*** Input ***

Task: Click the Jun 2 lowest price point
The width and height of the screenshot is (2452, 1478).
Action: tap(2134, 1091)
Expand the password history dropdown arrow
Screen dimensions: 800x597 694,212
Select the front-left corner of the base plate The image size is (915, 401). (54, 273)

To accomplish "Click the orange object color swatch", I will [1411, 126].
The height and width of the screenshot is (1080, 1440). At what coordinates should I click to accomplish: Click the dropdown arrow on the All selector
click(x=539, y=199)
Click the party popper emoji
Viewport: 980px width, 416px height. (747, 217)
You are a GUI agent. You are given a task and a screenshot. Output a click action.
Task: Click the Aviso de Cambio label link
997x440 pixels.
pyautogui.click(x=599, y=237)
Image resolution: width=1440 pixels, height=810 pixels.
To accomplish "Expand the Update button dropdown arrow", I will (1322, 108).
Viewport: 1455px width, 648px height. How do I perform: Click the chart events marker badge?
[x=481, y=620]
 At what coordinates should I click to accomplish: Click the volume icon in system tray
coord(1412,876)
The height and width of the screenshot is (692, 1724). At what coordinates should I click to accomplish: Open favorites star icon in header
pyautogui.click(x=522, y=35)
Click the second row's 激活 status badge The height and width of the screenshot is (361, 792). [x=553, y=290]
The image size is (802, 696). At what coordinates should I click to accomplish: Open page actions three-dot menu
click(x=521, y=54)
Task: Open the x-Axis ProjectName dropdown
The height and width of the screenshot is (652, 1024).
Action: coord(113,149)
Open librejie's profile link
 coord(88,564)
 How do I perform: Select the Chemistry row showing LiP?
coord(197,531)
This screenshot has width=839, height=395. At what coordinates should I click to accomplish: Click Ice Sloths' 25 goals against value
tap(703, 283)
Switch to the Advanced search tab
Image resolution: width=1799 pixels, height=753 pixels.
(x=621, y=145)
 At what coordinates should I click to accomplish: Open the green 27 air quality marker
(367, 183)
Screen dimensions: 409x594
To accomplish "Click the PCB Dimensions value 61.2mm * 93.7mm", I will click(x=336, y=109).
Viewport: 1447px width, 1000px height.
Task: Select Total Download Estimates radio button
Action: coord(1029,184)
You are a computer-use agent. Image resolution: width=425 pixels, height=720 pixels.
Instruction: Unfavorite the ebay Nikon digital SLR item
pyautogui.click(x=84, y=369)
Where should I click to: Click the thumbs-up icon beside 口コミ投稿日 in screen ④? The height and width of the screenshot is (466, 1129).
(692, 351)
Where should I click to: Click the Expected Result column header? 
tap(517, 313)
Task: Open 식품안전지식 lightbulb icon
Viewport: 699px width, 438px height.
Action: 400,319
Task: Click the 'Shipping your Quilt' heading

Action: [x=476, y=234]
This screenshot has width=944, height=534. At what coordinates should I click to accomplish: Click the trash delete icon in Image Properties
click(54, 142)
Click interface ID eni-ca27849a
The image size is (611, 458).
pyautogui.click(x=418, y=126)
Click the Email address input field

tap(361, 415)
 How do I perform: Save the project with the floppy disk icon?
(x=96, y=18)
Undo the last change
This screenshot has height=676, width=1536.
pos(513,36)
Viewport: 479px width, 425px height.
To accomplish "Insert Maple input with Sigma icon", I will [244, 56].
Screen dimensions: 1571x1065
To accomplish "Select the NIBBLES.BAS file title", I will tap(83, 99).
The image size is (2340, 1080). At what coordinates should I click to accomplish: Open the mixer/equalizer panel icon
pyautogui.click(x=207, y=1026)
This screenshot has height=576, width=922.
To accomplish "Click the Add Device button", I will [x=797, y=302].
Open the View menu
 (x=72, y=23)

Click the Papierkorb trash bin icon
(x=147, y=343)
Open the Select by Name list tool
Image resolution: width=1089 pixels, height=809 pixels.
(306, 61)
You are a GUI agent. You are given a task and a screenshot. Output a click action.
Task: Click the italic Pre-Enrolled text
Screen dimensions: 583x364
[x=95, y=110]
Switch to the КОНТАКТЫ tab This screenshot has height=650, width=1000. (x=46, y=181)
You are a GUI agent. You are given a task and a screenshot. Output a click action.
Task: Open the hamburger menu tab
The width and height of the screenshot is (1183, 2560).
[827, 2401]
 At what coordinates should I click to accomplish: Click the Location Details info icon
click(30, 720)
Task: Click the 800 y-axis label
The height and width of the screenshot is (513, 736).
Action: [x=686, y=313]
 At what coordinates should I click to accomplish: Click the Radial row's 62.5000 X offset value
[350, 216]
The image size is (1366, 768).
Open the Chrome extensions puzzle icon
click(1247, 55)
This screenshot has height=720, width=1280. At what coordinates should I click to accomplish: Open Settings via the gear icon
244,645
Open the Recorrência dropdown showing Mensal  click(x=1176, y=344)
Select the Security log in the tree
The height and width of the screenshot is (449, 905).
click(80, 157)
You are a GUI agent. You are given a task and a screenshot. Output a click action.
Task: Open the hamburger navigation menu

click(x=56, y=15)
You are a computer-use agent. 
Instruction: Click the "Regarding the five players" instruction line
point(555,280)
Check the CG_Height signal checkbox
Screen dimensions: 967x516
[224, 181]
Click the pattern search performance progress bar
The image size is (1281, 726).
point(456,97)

***

▶ [The problem]: The data must be printed verbatim, line by line.

▶ [Solved exercise]:
Task: Click the Jun 2 lowest price point
The width and height of the screenshot is (2452, 1478).
Action: tap(2134, 1091)
Expand the password history dropdown arrow
Screen dimensions: 800x597 694,212
Select the front-left corner of the base plate The image size is (915, 401). (54, 273)

To accomplish "Click the orange object color swatch", I will [1411, 126].
The height and width of the screenshot is (1080, 1440). At what coordinates should I click to accomplish: Click the dropdown arrow on the All selector
click(x=539, y=199)
Click the party popper emoji
Viewport: 980px width, 416px height. (747, 217)
You are a GUI agent. You are given a task and a screenshot. Output a click action.
Task: Click the Aviso de Cambio label link
997x440 pixels.
pyautogui.click(x=599, y=237)
Image resolution: width=1440 pixels, height=810 pixels.
To accomplish "Expand the Update button dropdown arrow", I will (1322, 108).
Viewport: 1455px width, 648px height. How do I perform: Click the chart events marker badge?
[x=481, y=620]
 At what coordinates should I click to accomplish: Click the volume icon in system tray
coord(1412,876)
The height and width of the screenshot is (692, 1724). At what coordinates should I click to accomplish: Open favorites star icon in header
pyautogui.click(x=522, y=35)
Click the second row's 激活 status badge The height and width of the screenshot is (361, 792). [x=553, y=290]
The image size is (802, 696). At what coordinates should I click to accomplish: Open page actions three-dot menu
click(x=521, y=54)
Task: Open the x-Axis ProjectName dropdown
The height and width of the screenshot is (652, 1024).
Action: coord(113,149)
Open librejie's profile link
 coord(88,564)
 How do I perform: Select the Chemistry row showing LiP?
coord(197,531)
This screenshot has width=839, height=395. At what coordinates should I click to accomplish: Click Ice Sloths' 25 goals against value
tap(703, 283)
Switch to the Advanced search tab
Image resolution: width=1799 pixels, height=753 pixels.
(x=621, y=145)
 At what coordinates should I click to accomplish: Open the green 27 air quality marker
(367, 183)
Screen dimensions: 409x594
To accomplish "Click the PCB Dimensions value 61.2mm * 93.7mm", I will click(x=336, y=109).
Viewport: 1447px width, 1000px height.
Task: Select Total Download Estimates radio button
Action: coord(1029,184)
You are a computer-use agent. Image resolution: width=425 pixels, height=720 pixels.
Instruction: Unfavorite the ebay Nikon digital SLR item
pyautogui.click(x=84, y=369)
Where should I click to: Click the thumbs-up icon beside 口コミ投稿日 in screen ④? The height and width of the screenshot is (466, 1129).
(692, 351)
Where should I click to: Click the Expected Result column header? 
tap(517, 313)
Task: Open 식품안전지식 lightbulb icon
Viewport: 699px width, 438px height.
Action: 400,319
Task: Click the 'Shipping your Quilt' heading

Action: [x=476, y=234]
This screenshot has width=944, height=534. At what coordinates should I click to accomplish: Click the trash delete icon in Image Properties
click(54, 142)
Click interface ID eni-ca27849a
The image size is (611, 458).
pyautogui.click(x=418, y=126)
Click the Email address input field

tap(361, 415)
 How do I perform: Save the project with the floppy disk icon?
(x=96, y=18)
Undo the last change
This screenshot has height=676, width=1536.
pos(513,36)
Viewport: 479px width, 425px height.
To accomplish "Insert Maple input with Sigma icon", I will [244, 56].
Screen dimensions: 1571x1065
To accomplish "Select the NIBBLES.BAS file title", I will tap(83, 99).
The image size is (2340, 1080). At what coordinates should I click to accomplish: Open the mixer/equalizer panel icon
pyautogui.click(x=207, y=1026)
This screenshot has height=576, width=922.
To accomplish "Click the Add Device button", I will [x=797, y=302].
Open the View menu
 (x=72, y=23)

Click the Papierkorb trash bin icon
(x=147, y=343)
Open the Select by Name list tool
Image resolution: width=1089 pixels, height=809 pixels.
(306, 61)
You are a GUI agent. You are given a task and a screenshot. Output a click action.
Task: Click the italic Pre-Enrolled text
Screen dimensions: 583x364
[x=95, y=110]
Switch to the КОНТАКТЫ tab This screenshot has height=650, width=1000. (x=46, y=181)
You are a GUI agent. You are given a task and a screenshot. Output a click action.
Task: Open the hamburger menu tab
The width and height of the screenshot is (1183, 2560).
[827, 2401]
 At what coordinates should I click to accomplish: Click the Location Details info icon
click(30, 720)
Task: Click the 800 y-axis label
The height and width of the screenshot is (513, 736).
Action: [x=686, y=313]
 At what coordinates should I click to accomplish: Click the Radial row's 62.5000 X offset value
[350, 216]
The image size is (1366, 768).
Open the Chrome extensions puzzle icon
click(1247, 55)
This screenshot has height=720, width=1280. At what coordinates should I click to accomplish: Open Settings via the gear icon
244,645
Open the Recorrência dropdown showing Mensal  click(x=1176, y=344)
Select the Security log in the tree
The height and width of the screenshot is (449, 905).
click(80, 157)
You are a GUI agent. You are given a task and a screenshot. Output a click action.
Task: Open the hamburger navigation menu

click(x=56, y=15)
You are a computer-use agent. 
Instruction: Click the "Regarding the five players" instruction line
point(555,280)
Check the CG_Height signal checkbox
Screen dimensions: 967x516
[224, 181]
Click the pattern search performance progress bar
The image size is (1281, 726).
point(456,97)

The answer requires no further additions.